::: EXCERPTED TEXT :::

Accordingly, we remand to the trial court. In the event that the trial court finds that Bigman held the requisite subjective belief, it must then determine whether his belief was reasonable under the circumstances. Although the facts that Bigman did not tell Lenhardt what to watch for while Bigman was out of the room, and that Lenhardt did not expressly tell Bigman that nothing of significance had occurred in his absence, comment on the reasonableness of Bigman’s belief, they are not necessarily dispositive. An inquiry about “reasonableness” requires consideration of the totality of the circumstances that were presented to Bigman, including the evidence that Bigman told Lenhardt to “watch the defendant” during his absence, that Lenhardt testified that he was “familiar with the pre-[I]ntoxilyzer test requirement of the observation period,” and that Bigman understood Lenhardt’s silence to mean “that the defendant * * * hadn’t done anything “ and “Officer Lenhardt would have told me if he had even coughed.”

Additionally, evidence offered by the state can arise to the level of a prima facie showing that compliance occurred. In that event, it is incumbent on a defendant to overcome that showing by offering evidence that the rule’s requirements were not met. State v. Demings, 116 Or App 394, 397, 841 P2d 660 (1992), rev den 315 Or 443 (1993). We cannot determine from the trial court’s order whether the trial court considered that rule of law. On remand, the trial com! must determine, by applying the above rules, whether Bigman held a subjective belief of certainty about whether defendant had taken anything by mouth, vomited or regurgitated during the observation period and whether that belief was reasonable.

::: DATA EXTRACT :::

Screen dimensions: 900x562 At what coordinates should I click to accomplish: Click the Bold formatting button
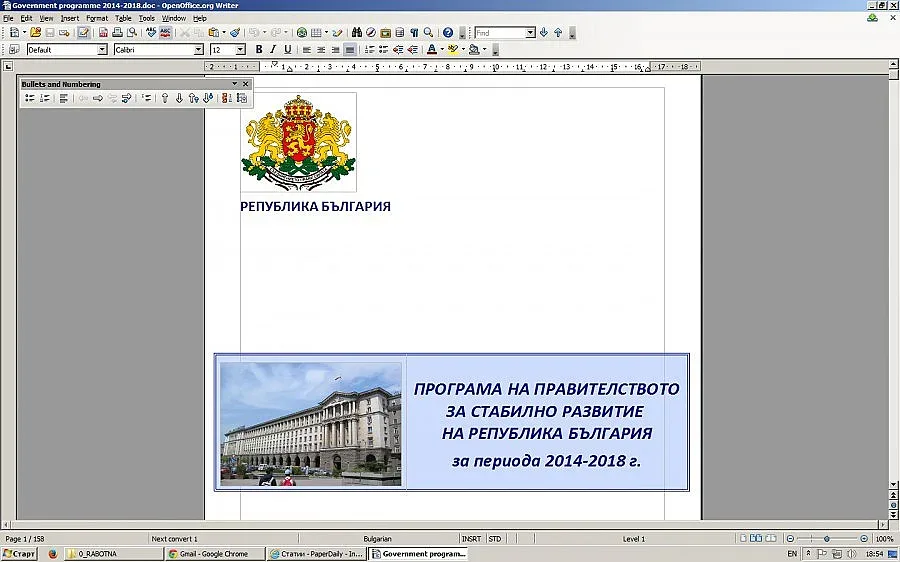click(259, 49)
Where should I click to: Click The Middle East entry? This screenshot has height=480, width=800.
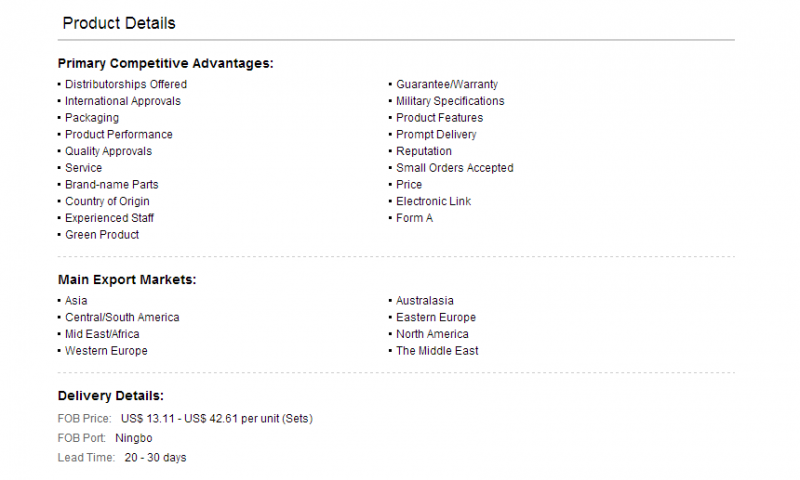coord(437,351)
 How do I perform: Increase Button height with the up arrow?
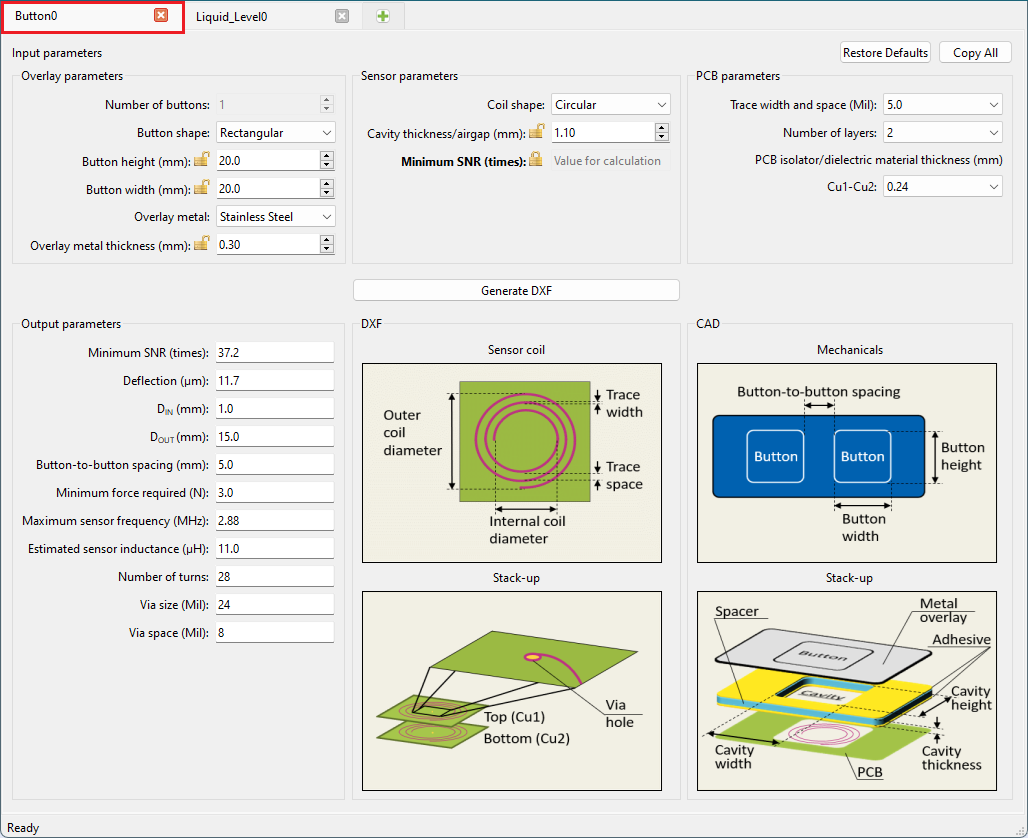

:::

### [PROMPT A]
Please answer these questions from the court excerpt:
(i) What did Bigman tell Lenhardt to do during his absence?
(ii) Once the state's evidence makes a prima facie showing of compliance, what must a defendant do?
(iii) Which case is cited for that rule?
### [PROMPT B]
Shorten the paragraph of the court excerpt that begins "Accordingly, we remand to the trial court," keeping its main facts.
### [PROMPT C]
Supply a continuation of the court excerpt, starting after its final sentence.
The items play no part in this work.

### [EXPECTED ANSWER A]
(i) He told Lenhardt to "watch the defendant."
(ii) The defendant must overcome that showing by offering evidence that the rule's requirements were not met.
(iii) State v. Demings, 116 Or App 394, 397, 841 P2d 660 (1992), rev den 315 Or 443 (1993).

### [EXPECTED ANSWER B]
The case goes back to the trial court. If that court finds Bigman held the required subjective belief, it must decide whether the belief was reasonable under the circumstances. Two facts bear on reasonableness but are not necessarily decisive:
- Bigman did not tell Lenhardt what to watch for.
- Lenhardt did not expressly say that nothing significant happened while Bigman was away.

Reasonableness turns on all the circumstances before Bigman. These include evidence that:
- he told Lenhardt to "watch the defendant";
- Lenhardt testified he was familiar with the pre-Intoxilyzer observation-period requirement;
- Bigman took Lenhardt's silence to mean the defendant had done nothing, since Lenhardt "would have told me if he had even coughed."

### [EXPECTED ANSWER C]
The state also urges that Oregon Laws 1997, chapter 313, section 1, requires the admission of the evidence.5 We do *699not reach that issue because it is not necessary to the resolution of the issue before us.

Reversed and remanded.

OAR 257-030-0070(2)(a) provides, in part:

“(2) Pre-test Requirement:
“(a) The operator is certain that the subject has not taken anything by mouth (drinking, smoking, eating, taking medication, etc.), vomited, or regurgitated liquid from the stomach into mouth, for at least fifteen minutes before taking the test;
“(b) There is no requirement that the operator be the person who makes observation of the subject.”

In State v. Balderson, 138 Or App 531, 534, 910 P2d 1138, rev allowed 324 Or 305 (1996), the defendant testified that she had inaudibly regurgitated during the observation period. Despite that testimony, the trial court denied the defendant’s motion to suppress the results of the test because the test operator had made an objectively reasonable effort to “make certain” that she had not regurgitated. We affirmed the trial court, holding that the rule focused not on whether in fact the subject took anything by mouth, vomited or regurgitated, but “on the conduct of the officer.” (Emphasis in original.) In that case, the issue was whether the rule required merely that the officer be “certain” that none of the enumerated events had occurred or whether the rule required that in fact, the events had not occurred. Similarly, the issue in this case focuses on the state of mind or belief that Bigman held.

Contrary to the assertion of the dissent, we did not hold in State v. McVay, 83 Or App 312, 315, 731 P2d 466 (1987), that the rule contemplates only express oral communications. In response to the defendant’s contention in that case that there was an insufficient factual basis for the operator to be certain, we noted that the test operator failed to inquire whether the defendant had vomited or regurgitated. Under those circumstances, the operator could not have been certain that all the requirements of the pretest observation period had been met. We said, “At a minimum, that requires that that information be communicated to him.” Id. at 316. Our holding said nothing about the form in which the communication must occur.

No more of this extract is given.